O pentacampeão Rivaldo, presidente do clube do interior, chegou a dizer que não se pode controlar a boca de torcedores

Em nota, o Mogi Mirim se manifestou sobre a decisão do Superior Tribunal de Justiça Desportiva de São Paulo de interditar o estádio Romildo Vitor Gomes Ferreira até que sejam concluídas as investigações sobre o ato de racismo cometido por torcedores do Sapão contra o volante Arouca, do Santos, em partida válida pelo Paulistão, na noite da última quinta-feira. Presidente do clube do interior, Rivaldo não confirmou o ocorrido, disse repudiar qualquer tipo de preconceito e prometeu recorrer da decisão do STJD-SP.

Arouca, volante do Santos
Ricardo Saibun/Divulgação Santos FC
Arouca, volante do Santos

O pentacampeão chegou a dizer que "não se pode controlar a boca dos torcedores". Em contrapartida, lamentou esse tipo de manifestação. "Sou contra esta atitude das pessoas que não respeitam o próximo. Somos todos iguais".

O jogador e dirigente prometeu investigar o caso o mais breve possível. "Vamos buscar nos monitores do estádio e em filmegens para ver se houve a agressão e, caso positivo, puniremos os responsáveis".

Rivaldo isentou o Mogi Mirim de qualquer culpa e questionou a punição aplicada. "Quer dizer que se eu estiver no espaço determinado a um time adversário do Mogi, no estádio deste possível clube, e ofender um jogador contrário, o time mandante vai ser punido? Não entendo ser esse o caminho", lamentou.

A diretoria do clube afirmou que "já se movimenta" para entrar com recurso. O vice-presidente, Wilson Bonetti, questionou o ocorrido. "Fomos punidos sem apresentar nenhuma defesa e a decisão foi tomada com base em informações divulgadas pela mídia, mas sem nenhuma consistência. Até o próprio jogador declara, em nota oficial, que não ouviu a ofensa e que foi informado por repórteres".

"Nós repudiamos qualquer tipo de agressão física ou moral e sempre primamos para a segurança em nosso estádio", ressaltou o vice.

A diretoria do Mogi Mirim declarou que vê a decisão do STJD-SP como escolha 'pessoal' do presidente do Superior Tribunal.

Na nota publicada pelo jogador e citada por Wilson Bonetti, Arouca afirmou: "Na saída do jogo desta quinta-feira, foi alvo de insultos racistas de um torcedor do time adversário".

Confira na íntegra as palavras de Rivaldo:

" Como presidente do Mogi Mirim EC lamento caso houve algum ato de racismo com o jogador Arouca, do Santos.

Sou contra esta atitude de pessoas que não respeitam o próximo.

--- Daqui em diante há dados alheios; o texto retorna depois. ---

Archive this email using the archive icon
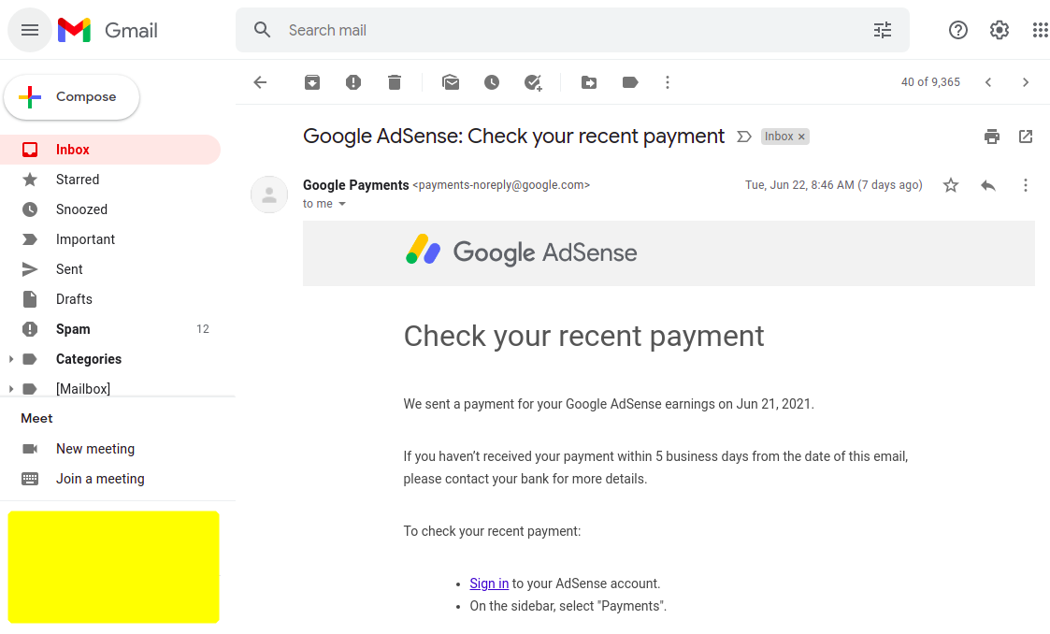The image size is (1050, 634). click(x=312, y=82)
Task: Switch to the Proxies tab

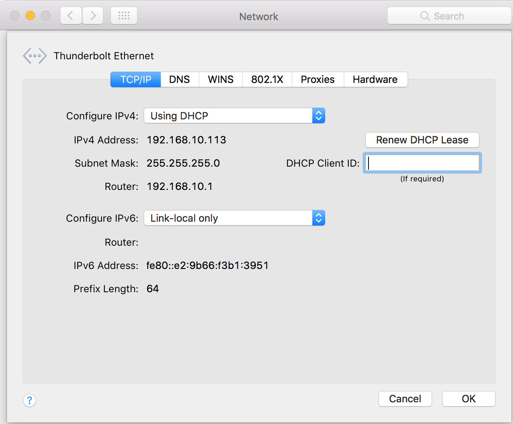Action: pyautogui.click(x=318, y=79)
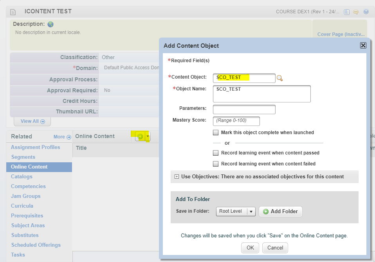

Somos todos iguais.

Nós vamos buscar nos monitores do estádio e em filmagens para ver se houve a agressão e, caso positivo, punir os responsáveis.

Só não concordo em punição para o clube. Não podemos controlar a boca dos torcedores. O clube é responsável caso haja briga, invasão de campo ou objetos jogados em campo.

Ontem, por exemplo, liberamos uma parte da arquibancada para os torcedores do Santos, para evitar qualquer problema.

Julgar prematuramente o Mogi Mirim com base em noticiário esportivo entendo não ser o correto. Se ocorreu a agressão, não sabemos como ela foi feita e por quem. Quer dizer que se eu estiver no espaço determinado a um time adversário do Mogi, no estádio deste possível clube, e ofender um jogador contrário, o time mandante vai ser punido? Não entendo ser esse o caminho.

Vamos tentar reverter a situação, mas entrego essa situação nas mãos de Deus".